ABOUT THIS EXERCISE
Extract each of the entries below and reproduce every one of them verbatim.

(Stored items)

┄┄┄┄┄┄┄┄┄┄┄┄┄┄┄┄┄┄┄┄

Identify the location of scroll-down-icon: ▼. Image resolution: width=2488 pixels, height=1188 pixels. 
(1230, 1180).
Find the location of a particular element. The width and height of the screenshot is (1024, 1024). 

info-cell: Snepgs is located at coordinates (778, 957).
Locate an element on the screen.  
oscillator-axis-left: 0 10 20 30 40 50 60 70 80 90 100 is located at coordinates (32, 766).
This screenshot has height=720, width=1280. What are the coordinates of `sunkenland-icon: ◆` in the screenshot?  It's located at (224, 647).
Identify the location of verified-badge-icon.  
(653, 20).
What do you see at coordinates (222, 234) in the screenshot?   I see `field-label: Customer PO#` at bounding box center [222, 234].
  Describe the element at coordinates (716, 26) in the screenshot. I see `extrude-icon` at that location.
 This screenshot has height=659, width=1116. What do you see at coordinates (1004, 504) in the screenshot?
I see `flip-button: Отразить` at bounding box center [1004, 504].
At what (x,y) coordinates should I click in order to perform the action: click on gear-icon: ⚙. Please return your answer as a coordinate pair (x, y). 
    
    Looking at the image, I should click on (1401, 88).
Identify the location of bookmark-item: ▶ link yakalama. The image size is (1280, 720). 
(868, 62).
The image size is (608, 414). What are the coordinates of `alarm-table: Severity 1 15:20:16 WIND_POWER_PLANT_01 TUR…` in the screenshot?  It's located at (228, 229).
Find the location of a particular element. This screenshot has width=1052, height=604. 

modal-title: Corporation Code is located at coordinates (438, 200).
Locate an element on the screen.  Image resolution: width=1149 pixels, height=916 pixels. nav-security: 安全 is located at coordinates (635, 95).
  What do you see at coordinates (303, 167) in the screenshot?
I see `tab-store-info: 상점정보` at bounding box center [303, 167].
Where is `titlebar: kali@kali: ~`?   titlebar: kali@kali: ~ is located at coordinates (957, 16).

┄┄┄┄┄┄┄┄┄┄┄┄┄┄┄┄┄┄┄┄

FINISHED EXERCISE
Identify the location of scroll-down-icon: ▼. Image resolution: width=2488 pixels, height=1188 pixels. 
(1230, 1180).
Find the location of a particular element. The width and height of the screenshot is (1024, 1024). 

info-cell: Snepgs is located at coordinates (778, 957).
Locate an element on the screen.  
oscillator-axis-left: 0 10 20 30 40 50 60 70 80 90 100 is located at coordinates (32, 766).
This screenshot has height=720, width=1280. What are the coordinates of `sunkenland-icon: ◆` in the screenshot?  It's located at (224, 647).
Identify the location of verified-badge-icon.  
(653, 20).
What do you see at coordinates (222, 234) in the screenshot?   I see `field-label: Customer PO#` at bounding box center [222, 234].
  Describe the element at coordinates (716, 26) in the screenshot. I see `extrude-icon` at that location.
 This screenshot has height=659, width=1116. What do you see at coordinates (1004, 504) in the screenshot?
I see `flip-button: Отразить` at bounding box center [1004, 504].
At what (x,y) coordinates should I click in order to perform the action: click on gear-icon: ⚙. Please return your answer as a coordinate pair (x, y). 
    
    Looking at the image, I should click on (1401, 88).
Identify the location of bookmark-item: ▶ link yakalama. The image size is (1280, 720). 
(868, 62).
The image size is (608, 414). What are the coordinates of `alarm-table: Severity 1 15:20:16 WIND_POWER_PLANT_01 TUR…` in the screenshot?  It's located at (228, 229).
Find the location of a particular element. This screenshot has width=1052, height=604. 

modal-title: Corporation Code is located at coordinates (438, 200).
Locate an element on the screen.  Image resolution: width=1149 pixels, height=916 pixels. nav-security: 安全 is located at coordinates (635, 95).
  What do you see at coordinates (303, 167) in the screenshot?
I see `tab-store-info: 상점정보` at bounding box center [303, 167].
Where is `titlebar: kali@kali: ~`?   titlebar: kali@kali: ~ is located at coordinates (957, 16).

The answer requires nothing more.